6°. On puisera dans cette connoissance détaillée des migrations des peuples, d'excellentes regles de critique, pour juger des étymologies tirées de leurs langues, & apprécier leur vraissemblance: les unes seront fondées sur le local des établissemens du peuple ancien; par exemple, les étymologies phéniciennes des noms de lieu seront plus recevables, s'il s'agit d'une côte ou d'une ville maritime, que si cette ville étoit située dans l'intérieur des terres: une étymologie arabe conviendra dans les plaines & dans les parties méridionales de l'Espagne; on préférera pour des lieux voisins des Pyrenées, des étymologies latines ou basques.

7°. La date du mêlange des deux peuples, & du tems où les langues anciennes ont été remplacées par de nouvelles, ne sera pas moins utile; on ne tirera point d'une racine celtique le nom d'une ville bâtie, ou d'un art inventé sous les rois francs.

8°. On pourra encore comparer cette date à la quantité d'altération que le primitif aura dû souffrir pour produire le dérivé; car les mots, toutes choses d'ailleurs égales, ont reçu d'autant plus d'altération qu'ils ont été transmis par un plus grand nombre de générations, & sur - tout que les langues ont essuyé plus de révolutions dans cet intervalle. Un mot oriental qui aura passé dans l'espagnol par l'arabe, sera bien moins éloigné de sa racine que celui qui sera venu des anciens Carthaginois.

9°. La nature de la migration, la forme, la proportion, & la durée du mêlange qui en a résulté, peuvent aussi rendre probables ou improbables plusieurs conjectures; une conquête aura apporté bien plus de mots dans un pays, lorsqu'elle aura été accompagnée de transplantation d'habitans; une possession durable, plus qu'une conquête passagere; plus lorsque le conquérant a donné ses lois aux vaincus, que lorsqu'il les a laissés vivre selon leurs usages: une conquête en général, plus qu'un simple commerce. C'est en partie à ces causes combinées avec les révolutions postérieures, qu'il faut attribuer les différentes proportions dans le mêlange du latin avec les langues qu'on parle dans les différentes contrées soûmises autrefois aux Romains; proportions d'après lesquelles les étymologies tirées de cette langue auront, tout le reste égal, plus ou moins de probabilité; dans le mêlange, certaines classes d'objets garderont les noms que leur donnent le conquérant; d'autres, celui de la langue des vaincus; & tout cela dépendra de la forme du gouvernement, de la distribution, de l'autorité & de la dépendance entre les deux peuples; des idées qui doivent être plus ou moins familieres aux uns ou aux autres, suivant leur état, & les moeurs que leur donne cet état.

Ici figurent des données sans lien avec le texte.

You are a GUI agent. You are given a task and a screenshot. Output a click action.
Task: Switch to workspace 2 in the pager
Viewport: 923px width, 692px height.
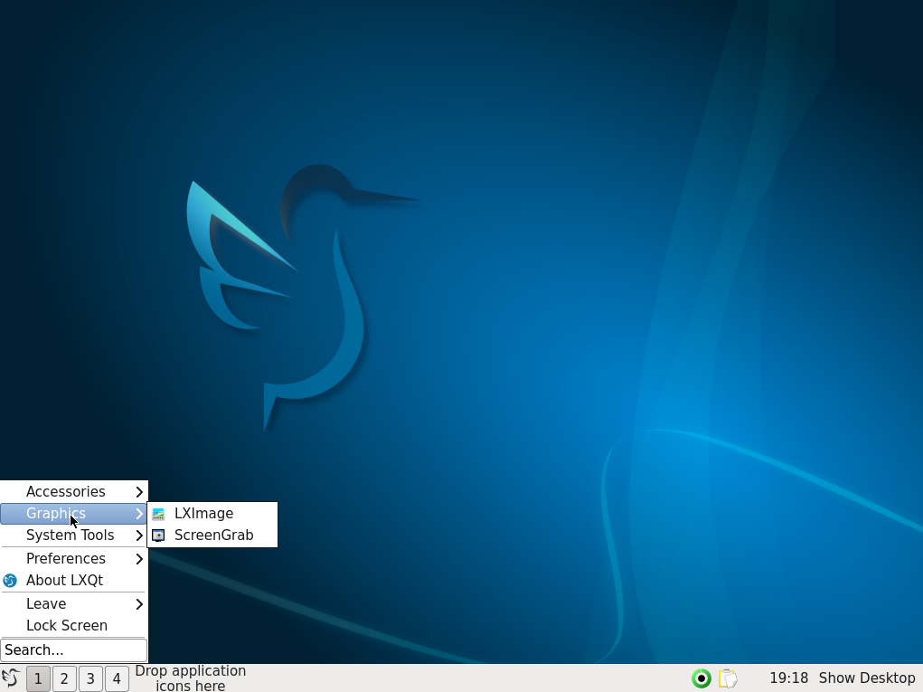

10°. Lorsqu'il n'y a eu entre deux peuples qu'une simple liaison sans qu'ils se soient mêlangés, les mots qui passent d'une langue dans l'autre sont le plus ordinairement relatifs à l'objet de cette liaison. La religion chrétienne a étendu la connoissance du latin dans toutes les parties de l'Europe, où les armes des Romains n'avoient pû pénétrer. Un peuple adopte plus volontiers un mot nouveau avec une idée nouvelle, qu'il n'abandonne les noms des objets anciens, auxquels il est accoûtumé. Une étymologie latine d'un mot polonois ou irlandois, recevra donc un nouveau degré de probabilité, si ce mot est relatif au culte, aux mysteres, & aux autres objets de la religion. Par la même raison, s'il y a quelques mots auxquels on doive se permettre d'assigner une origine phénicienne ou hébraïque, ce sont les noms de certains objets relatifs aux premiers arts & au commerce; il n'est pas étonnant que ces peuples, qui les premiers ont commercé sur toutes les côtes de la Méditerranée, & qui ont fondé un grand nombre dé colonies dans toutes les îles de la Grece, y ayent porté les noms des choses ignorées des peuples sauvages chez lesquels ils trafiquoient, & sur - tout les termes de commerce. Il y aura même quelques - uns de ces mots que le commerce aura fait passer des Grecs à tous les Européens, & de ceux ci à toutes les autres nations. Tel est le mot de sac, qui signifie proprement en hébreu une étoffe grossitre, propre à emballer les marchandises. De tous les mots qui ne dérivent pas immédiatement de la nature, c'est peut - être le plus universellement répandu dans toutes les langues. Notre mot d'arrhes, arrhabon, est encore purement hébreu, & nous est venu par la même voie. Les termes de Commerce parmi nous sont portugais, hollandois, anglois, &c. suivant la date de chaque branche de commerce, & le lieu de son origine.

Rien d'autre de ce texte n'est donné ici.